Ясный зимний день весь блестел в уборах инея, в бархатном одеянии снега, укрепляя в груди Фомы радостное решение, подсказывая ему яркие, чистые слова. Белые мохнатые проволоки телеграфа вытянулись на воздухе так красиво, прямо к той улице, где жила девушка, которую Фома не однажды уже и без тени сомнения мысленно называл своей невестой и женой. Хороший был день, радостный, полный света, полный блеском серебряных искр.
— Ах, — это вы? — сказала Лиза, открыв ему двери своей комнаты.
— Пришли или уходите? — спросил Фома, улыбаясь и крепко стиснув её руку.
— Ухожу, — сказала она, сморщившись, и подула на пальцы, махая ими перед лицом.
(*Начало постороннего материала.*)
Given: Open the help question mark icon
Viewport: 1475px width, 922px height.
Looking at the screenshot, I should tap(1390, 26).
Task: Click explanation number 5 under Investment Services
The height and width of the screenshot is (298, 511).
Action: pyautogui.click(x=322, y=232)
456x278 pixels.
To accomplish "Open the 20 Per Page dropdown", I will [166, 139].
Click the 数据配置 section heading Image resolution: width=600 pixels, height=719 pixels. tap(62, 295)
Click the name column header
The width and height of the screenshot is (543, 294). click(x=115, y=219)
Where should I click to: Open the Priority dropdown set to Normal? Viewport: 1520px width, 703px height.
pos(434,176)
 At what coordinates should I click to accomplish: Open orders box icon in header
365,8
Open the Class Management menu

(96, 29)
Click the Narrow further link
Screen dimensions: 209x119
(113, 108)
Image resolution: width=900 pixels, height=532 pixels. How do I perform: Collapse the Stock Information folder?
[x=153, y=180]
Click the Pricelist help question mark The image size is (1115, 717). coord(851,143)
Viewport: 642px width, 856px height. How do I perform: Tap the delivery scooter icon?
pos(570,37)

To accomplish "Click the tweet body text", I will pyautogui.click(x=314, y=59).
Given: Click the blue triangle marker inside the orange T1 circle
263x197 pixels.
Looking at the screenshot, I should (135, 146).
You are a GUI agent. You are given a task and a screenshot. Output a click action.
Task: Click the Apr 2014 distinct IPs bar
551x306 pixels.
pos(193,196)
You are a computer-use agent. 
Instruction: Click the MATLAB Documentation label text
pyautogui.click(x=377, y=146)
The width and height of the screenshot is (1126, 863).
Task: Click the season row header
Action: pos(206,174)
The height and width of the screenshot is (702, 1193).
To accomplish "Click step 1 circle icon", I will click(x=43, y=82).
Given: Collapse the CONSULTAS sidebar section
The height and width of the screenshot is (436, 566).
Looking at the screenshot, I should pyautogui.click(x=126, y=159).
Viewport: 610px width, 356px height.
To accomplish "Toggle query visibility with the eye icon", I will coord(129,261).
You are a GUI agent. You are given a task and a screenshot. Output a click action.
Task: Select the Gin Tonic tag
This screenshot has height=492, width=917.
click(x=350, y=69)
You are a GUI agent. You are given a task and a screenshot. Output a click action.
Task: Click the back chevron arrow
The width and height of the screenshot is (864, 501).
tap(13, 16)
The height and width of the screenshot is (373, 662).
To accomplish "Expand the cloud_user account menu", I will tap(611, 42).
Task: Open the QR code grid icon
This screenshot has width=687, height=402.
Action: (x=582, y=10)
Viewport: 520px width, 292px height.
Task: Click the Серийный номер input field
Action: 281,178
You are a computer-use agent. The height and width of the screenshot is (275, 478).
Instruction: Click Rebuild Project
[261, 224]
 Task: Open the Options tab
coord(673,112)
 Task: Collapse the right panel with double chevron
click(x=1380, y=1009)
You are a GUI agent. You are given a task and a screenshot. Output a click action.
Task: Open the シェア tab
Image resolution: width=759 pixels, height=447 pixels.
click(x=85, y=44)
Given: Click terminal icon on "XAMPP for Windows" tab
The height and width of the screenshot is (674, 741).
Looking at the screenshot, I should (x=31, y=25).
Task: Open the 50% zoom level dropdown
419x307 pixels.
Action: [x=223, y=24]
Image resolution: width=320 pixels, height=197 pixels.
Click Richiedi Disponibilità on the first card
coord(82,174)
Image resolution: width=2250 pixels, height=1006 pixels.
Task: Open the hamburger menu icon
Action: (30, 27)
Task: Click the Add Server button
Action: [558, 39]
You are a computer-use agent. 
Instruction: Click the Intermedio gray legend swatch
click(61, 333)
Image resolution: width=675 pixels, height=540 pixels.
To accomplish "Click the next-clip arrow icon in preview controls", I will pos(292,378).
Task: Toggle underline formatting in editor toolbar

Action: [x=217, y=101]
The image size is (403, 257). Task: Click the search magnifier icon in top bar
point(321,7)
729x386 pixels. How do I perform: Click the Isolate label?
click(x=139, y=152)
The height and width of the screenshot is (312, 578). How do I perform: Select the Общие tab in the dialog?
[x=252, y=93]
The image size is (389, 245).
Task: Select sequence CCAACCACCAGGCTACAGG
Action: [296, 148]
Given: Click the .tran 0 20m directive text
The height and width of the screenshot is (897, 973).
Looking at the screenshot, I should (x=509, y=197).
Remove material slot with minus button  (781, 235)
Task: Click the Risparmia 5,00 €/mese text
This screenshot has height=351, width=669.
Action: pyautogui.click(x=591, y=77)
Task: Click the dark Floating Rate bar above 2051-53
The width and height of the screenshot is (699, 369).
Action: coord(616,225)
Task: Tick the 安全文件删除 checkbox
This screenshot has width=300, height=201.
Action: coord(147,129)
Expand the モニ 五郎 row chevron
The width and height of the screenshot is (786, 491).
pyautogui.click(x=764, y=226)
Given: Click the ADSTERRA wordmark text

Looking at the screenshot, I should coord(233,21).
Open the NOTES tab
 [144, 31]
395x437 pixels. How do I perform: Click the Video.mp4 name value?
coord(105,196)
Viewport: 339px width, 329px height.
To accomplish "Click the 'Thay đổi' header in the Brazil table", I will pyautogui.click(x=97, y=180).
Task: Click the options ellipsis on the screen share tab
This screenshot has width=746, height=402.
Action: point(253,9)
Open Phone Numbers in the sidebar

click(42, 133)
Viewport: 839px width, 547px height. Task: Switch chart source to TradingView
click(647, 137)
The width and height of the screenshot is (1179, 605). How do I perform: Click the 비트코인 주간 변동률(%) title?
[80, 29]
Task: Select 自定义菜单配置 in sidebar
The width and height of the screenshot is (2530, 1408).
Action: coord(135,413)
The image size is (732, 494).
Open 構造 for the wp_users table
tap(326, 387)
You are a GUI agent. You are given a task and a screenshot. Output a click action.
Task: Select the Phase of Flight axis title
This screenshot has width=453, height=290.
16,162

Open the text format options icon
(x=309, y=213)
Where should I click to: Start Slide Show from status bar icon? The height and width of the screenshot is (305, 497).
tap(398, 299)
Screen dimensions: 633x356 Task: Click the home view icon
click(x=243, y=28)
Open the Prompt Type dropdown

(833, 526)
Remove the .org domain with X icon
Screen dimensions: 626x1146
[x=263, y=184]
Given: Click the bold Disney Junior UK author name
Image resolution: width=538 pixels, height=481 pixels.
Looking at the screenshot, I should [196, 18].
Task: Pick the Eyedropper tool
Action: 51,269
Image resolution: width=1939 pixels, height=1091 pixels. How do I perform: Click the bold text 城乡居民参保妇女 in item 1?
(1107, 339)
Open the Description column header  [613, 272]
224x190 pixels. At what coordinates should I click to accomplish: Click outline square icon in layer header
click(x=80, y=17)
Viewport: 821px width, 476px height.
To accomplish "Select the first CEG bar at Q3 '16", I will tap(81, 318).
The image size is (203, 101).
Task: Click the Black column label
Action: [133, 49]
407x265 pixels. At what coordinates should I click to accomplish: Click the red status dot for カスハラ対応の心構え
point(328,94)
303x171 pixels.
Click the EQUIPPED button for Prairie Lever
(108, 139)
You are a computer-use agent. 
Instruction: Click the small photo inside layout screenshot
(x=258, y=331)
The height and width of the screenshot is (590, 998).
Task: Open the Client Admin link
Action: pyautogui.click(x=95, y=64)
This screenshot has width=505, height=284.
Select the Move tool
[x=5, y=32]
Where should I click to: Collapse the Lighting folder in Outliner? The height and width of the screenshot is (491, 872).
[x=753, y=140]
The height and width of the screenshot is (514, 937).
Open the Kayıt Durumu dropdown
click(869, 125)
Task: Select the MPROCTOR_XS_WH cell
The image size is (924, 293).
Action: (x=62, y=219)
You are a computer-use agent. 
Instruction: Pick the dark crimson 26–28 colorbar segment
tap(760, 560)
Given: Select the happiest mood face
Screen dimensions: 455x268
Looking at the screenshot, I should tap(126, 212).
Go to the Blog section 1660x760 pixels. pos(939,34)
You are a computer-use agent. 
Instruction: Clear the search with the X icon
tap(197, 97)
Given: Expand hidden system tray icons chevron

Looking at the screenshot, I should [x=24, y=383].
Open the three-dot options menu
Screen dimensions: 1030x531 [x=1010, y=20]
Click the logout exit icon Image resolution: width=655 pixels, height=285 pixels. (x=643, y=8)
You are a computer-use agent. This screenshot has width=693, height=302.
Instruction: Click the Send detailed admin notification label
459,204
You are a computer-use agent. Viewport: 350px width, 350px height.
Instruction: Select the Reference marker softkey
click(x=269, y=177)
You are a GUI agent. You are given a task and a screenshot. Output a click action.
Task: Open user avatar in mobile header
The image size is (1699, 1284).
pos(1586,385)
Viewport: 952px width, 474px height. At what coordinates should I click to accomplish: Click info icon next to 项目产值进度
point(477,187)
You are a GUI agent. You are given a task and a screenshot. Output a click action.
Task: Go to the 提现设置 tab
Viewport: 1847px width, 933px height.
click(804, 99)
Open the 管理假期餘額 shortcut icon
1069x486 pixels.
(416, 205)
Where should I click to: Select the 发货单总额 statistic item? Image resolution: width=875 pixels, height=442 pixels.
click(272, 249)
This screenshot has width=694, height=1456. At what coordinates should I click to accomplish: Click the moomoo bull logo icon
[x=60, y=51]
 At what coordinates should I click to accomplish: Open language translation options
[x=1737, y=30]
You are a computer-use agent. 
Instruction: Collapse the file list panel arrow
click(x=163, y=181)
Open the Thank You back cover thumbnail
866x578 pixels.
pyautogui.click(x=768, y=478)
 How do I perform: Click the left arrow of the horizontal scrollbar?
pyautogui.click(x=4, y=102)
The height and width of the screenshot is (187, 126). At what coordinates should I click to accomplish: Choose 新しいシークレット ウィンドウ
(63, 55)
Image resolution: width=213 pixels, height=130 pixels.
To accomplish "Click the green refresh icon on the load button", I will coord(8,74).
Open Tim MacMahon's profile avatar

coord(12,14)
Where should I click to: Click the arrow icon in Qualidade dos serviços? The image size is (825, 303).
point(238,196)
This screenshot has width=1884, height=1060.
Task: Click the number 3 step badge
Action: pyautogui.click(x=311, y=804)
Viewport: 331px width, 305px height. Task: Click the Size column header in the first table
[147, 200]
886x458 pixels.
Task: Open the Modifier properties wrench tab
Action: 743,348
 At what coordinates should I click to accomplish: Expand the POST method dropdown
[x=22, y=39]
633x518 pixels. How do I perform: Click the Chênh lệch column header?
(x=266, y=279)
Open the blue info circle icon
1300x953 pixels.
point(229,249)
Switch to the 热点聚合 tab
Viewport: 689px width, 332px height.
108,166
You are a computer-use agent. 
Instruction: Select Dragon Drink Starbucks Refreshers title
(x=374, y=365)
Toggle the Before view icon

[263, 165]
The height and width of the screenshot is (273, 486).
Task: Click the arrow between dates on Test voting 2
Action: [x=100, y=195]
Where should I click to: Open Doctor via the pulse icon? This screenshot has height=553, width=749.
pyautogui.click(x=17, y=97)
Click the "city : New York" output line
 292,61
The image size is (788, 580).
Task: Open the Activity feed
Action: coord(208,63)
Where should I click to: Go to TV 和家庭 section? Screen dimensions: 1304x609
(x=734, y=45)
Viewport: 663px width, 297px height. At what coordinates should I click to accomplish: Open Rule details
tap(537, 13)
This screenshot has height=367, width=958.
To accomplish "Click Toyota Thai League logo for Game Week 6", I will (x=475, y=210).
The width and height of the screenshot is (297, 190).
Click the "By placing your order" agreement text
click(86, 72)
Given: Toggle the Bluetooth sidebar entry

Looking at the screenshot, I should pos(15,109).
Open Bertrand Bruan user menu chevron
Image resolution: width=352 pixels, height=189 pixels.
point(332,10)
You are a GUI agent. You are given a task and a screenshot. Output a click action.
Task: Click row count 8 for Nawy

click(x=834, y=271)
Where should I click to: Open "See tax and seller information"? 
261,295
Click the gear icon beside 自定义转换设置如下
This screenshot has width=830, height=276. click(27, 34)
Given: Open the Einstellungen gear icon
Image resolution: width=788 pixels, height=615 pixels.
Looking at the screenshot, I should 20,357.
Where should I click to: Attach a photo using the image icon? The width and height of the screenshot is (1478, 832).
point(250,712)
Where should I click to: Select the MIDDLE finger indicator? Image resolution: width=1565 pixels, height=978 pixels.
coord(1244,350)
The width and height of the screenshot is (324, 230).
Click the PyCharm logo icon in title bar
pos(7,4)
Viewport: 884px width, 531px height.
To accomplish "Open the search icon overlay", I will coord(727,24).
На голове у неё была надета котиковая шапочка, на левой руке перчатка.
— Ну, я долго не задержу вас! — пообещал Фома, усаживаясь на стул в пальто и хлопая шапкой по колену.
— Что это вы сияющий какой? — спросила Лиза, скользя голубыми глазами по его фигуре.
Он ответил не сразу, любовно и пристально осматривая её, маленькую, круглую и румяную, точно яблоко.
«Куколка!» — мелькнуло у него в голове.
Она ходила по комнате от двери к окну, постукивая о пол каблуками: взглянет в окно, потом на гостя, брови её вздрогнут, и она, покачиваясь, тихонько двигается к двери. Ему показалось, что сегодня лицо у неё более строго и озабоченно, чем всегда.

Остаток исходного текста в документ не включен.